Correct sharding and indexes for Logging System


(Cam) #1

Hello All,

I was wondering if anyone can provide any guidance on the following points.

I have a 5 server cluster running each with:
24 CPU Cores
64 GB RAM (30 for elastic the rest for file caches)
Lots of SSD disk

The system is being using as a logging system SIEM etc, it's been running for about 4 months now, but I'm not sure about the sharding.

Already we have:
Nodes: 5 Indices: 1636 Memory: 65.9 GB / 154.5 GB Total Shards: 16165 Unassigned Shards: 0 Documents: 1,845,342,366 Data: 1.0 TB

I believe we are running the default sharding of 5 per index, across 7 index patterns, with each index-pattern generating a new index each day.

Question:
1).

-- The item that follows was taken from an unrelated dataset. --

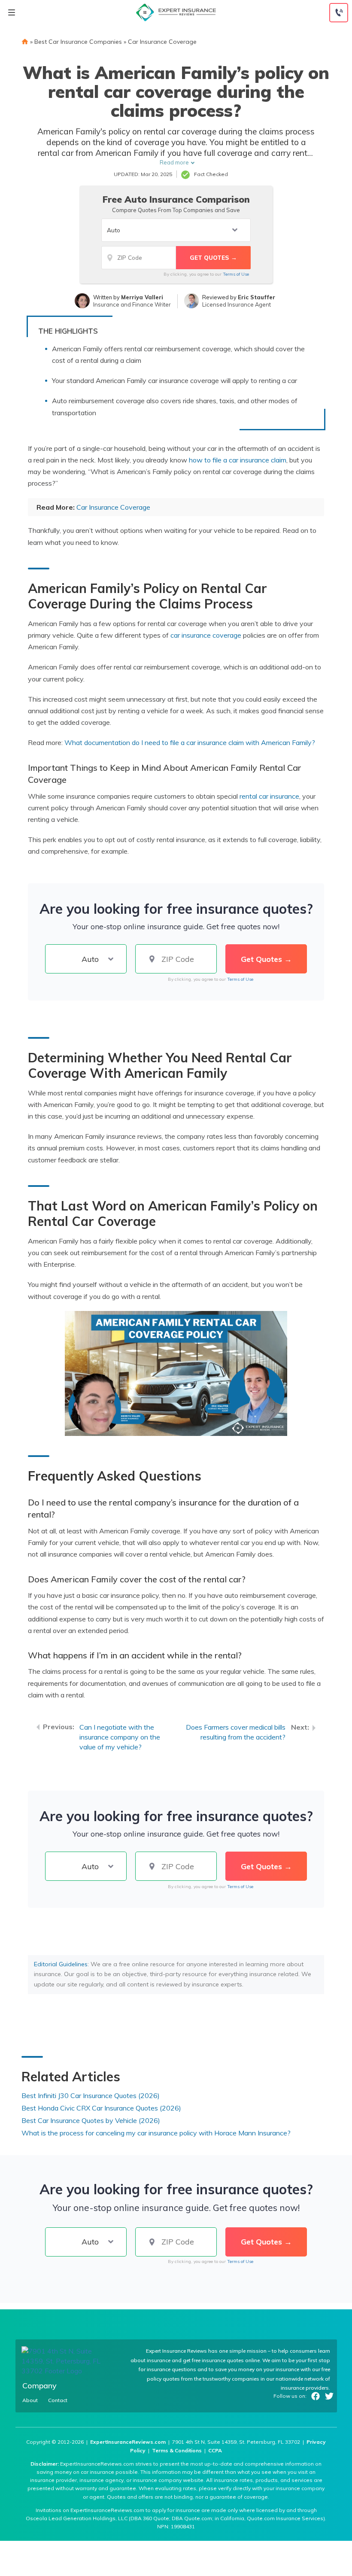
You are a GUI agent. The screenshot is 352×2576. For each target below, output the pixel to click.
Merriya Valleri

Is this sharding and index creation just plain wrong, given the use case (logging)
2). At what point do I require a dedicated master nodes? (at present they are just 5x data+master nodes)

Thanks


(Christian Dahlqvist) #2

Yes, that does not look good. You seen to have far too many indices and shards for a cluster that size. Please read this blog post on shards and sharding for practical guidance. I would recommend rethinking how you approach sharding and reduce this dramatically.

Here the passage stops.